Given exercise
Pull out each line below that contains the string "pixels" and copy those lines unchanged.

Data in this exercise
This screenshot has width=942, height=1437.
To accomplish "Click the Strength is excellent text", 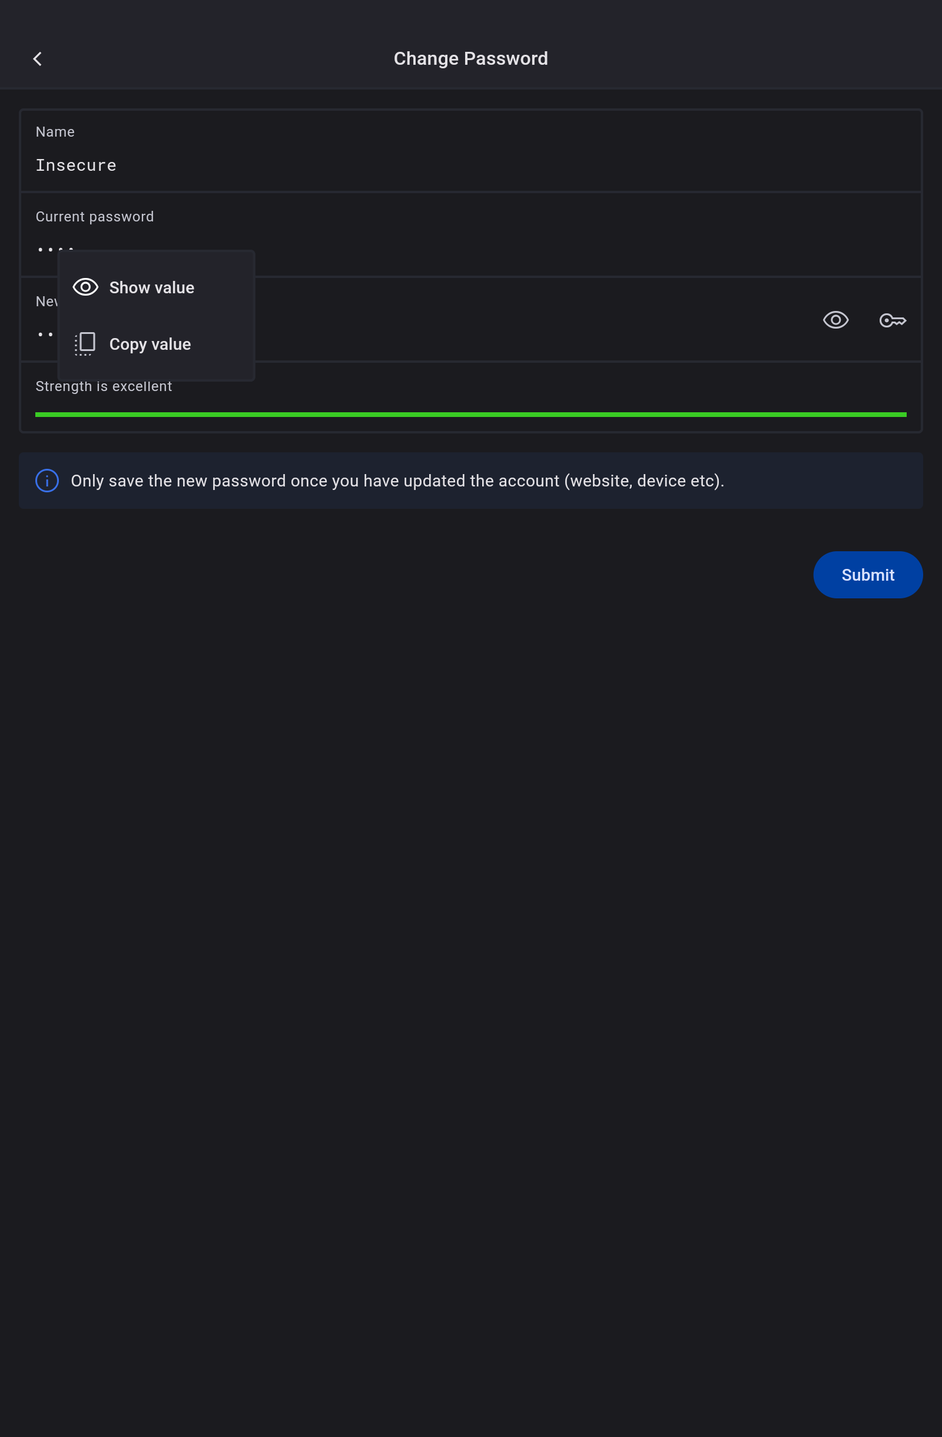I will [x=104, y=386].
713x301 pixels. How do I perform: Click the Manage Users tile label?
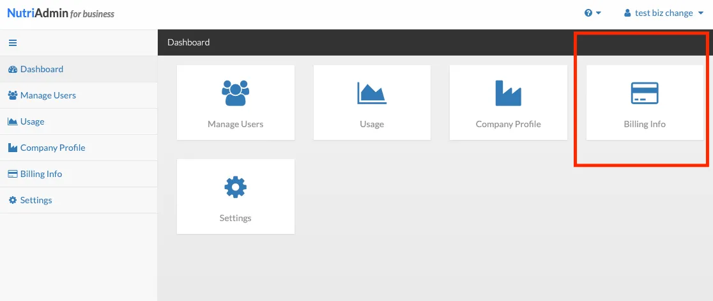tap(236, 124)
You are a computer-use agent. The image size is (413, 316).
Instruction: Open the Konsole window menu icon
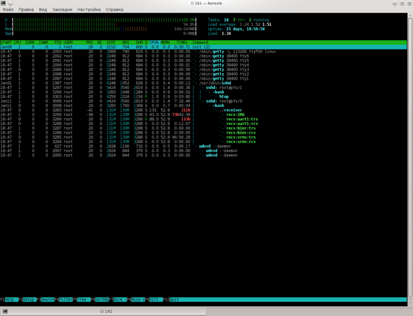point(4,3)
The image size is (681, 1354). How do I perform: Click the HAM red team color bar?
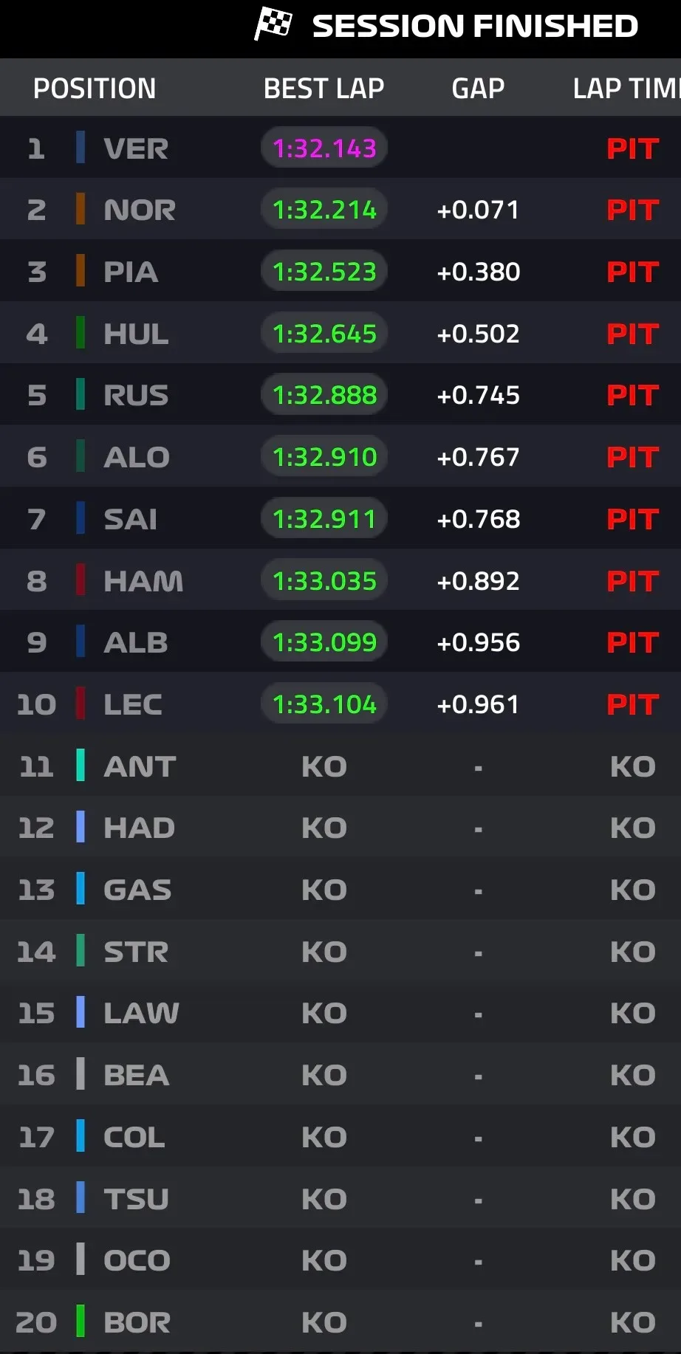(x=81, y=581)

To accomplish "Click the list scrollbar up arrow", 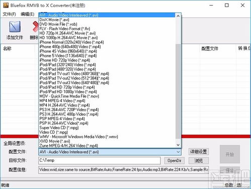I will pos(178,16).
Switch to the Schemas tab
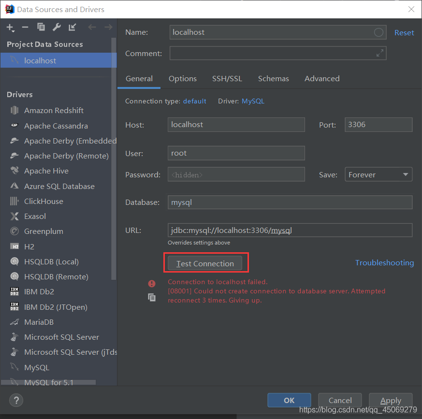This screenshot has height=419, width=422. (x=273, y=78)
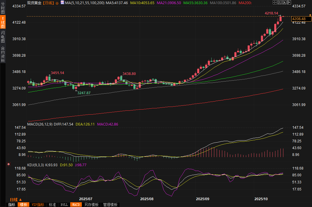Choose the BULL template
The height and width of the screenshot is (207, 312).
64,205
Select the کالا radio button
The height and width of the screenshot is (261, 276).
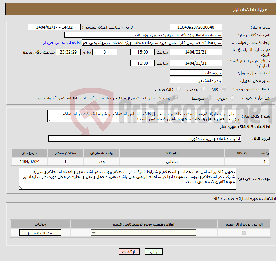pos(224,89)
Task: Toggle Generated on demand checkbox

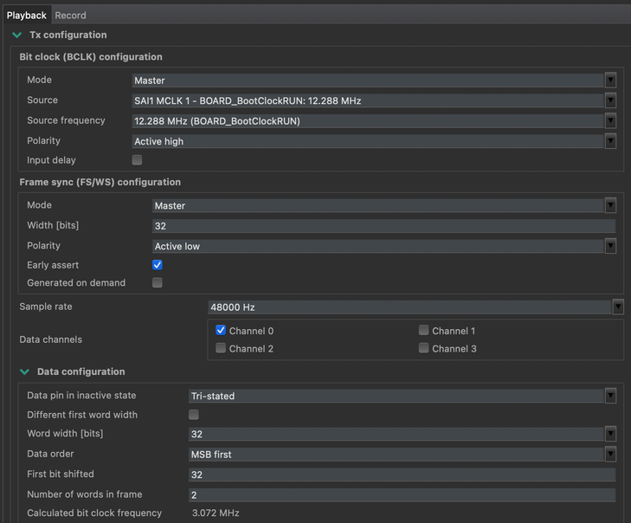Action: click(x=158, y=282)
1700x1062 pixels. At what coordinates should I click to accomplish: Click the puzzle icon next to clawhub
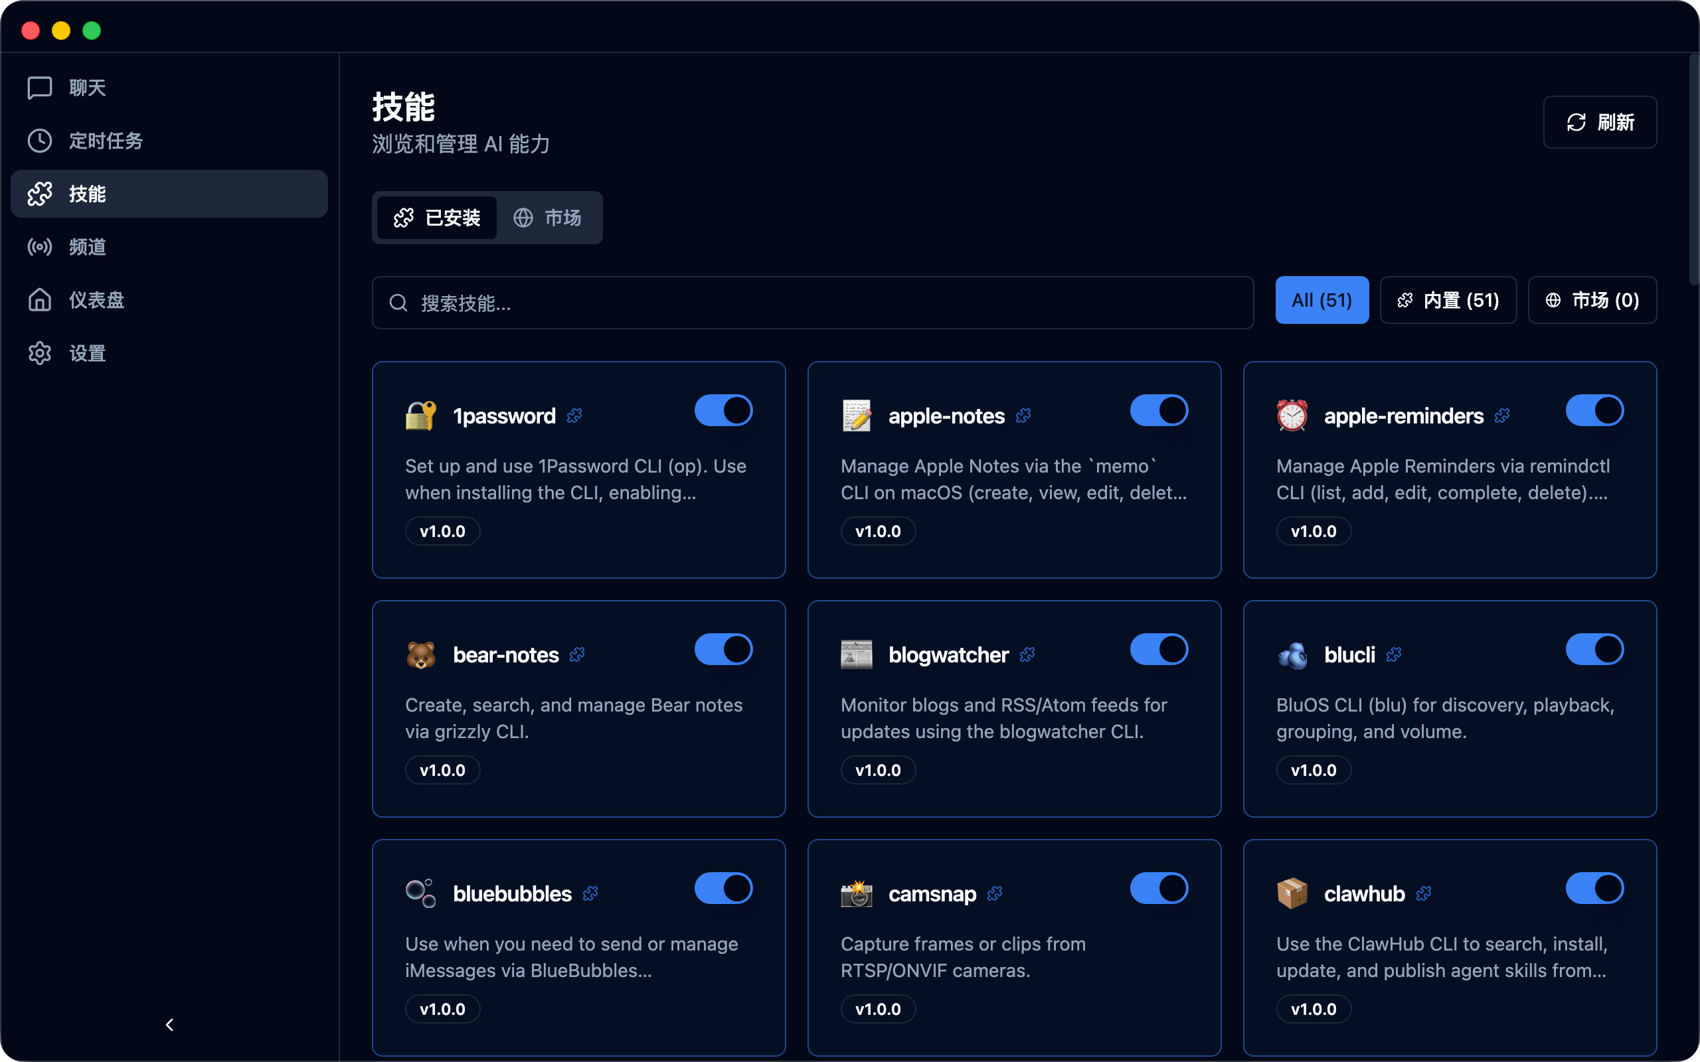[x=1424, y=893]
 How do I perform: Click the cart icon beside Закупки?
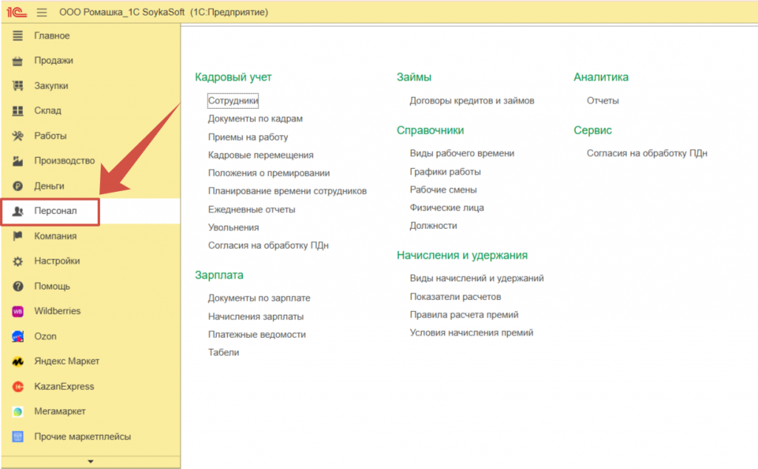pyautogui.click(x=19, y=86)
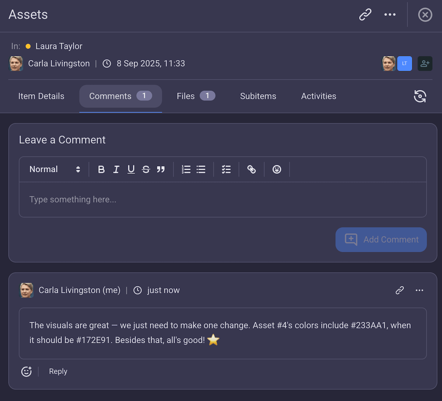Copy Carla's comment link icon
442x401 pixels.
click(x=400, y=290)
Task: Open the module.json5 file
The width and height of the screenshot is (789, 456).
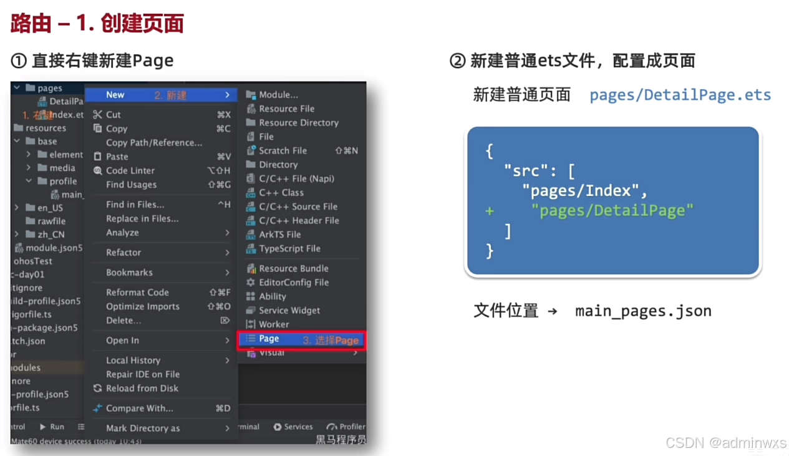Action: pos(48,248)
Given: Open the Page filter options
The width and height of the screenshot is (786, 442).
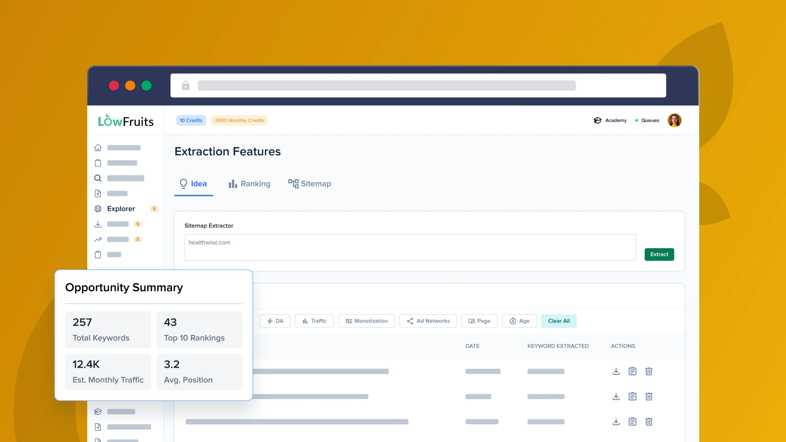Looking at the screenshot, I should 479,321.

Exercise output
713x301 pixels. How do I perform: Click the Manage Users tile label?
1700x1062 pixels. At what coordinates should I click to accomplish: Click the puzzle icon next to clawhub
442x401 pixels.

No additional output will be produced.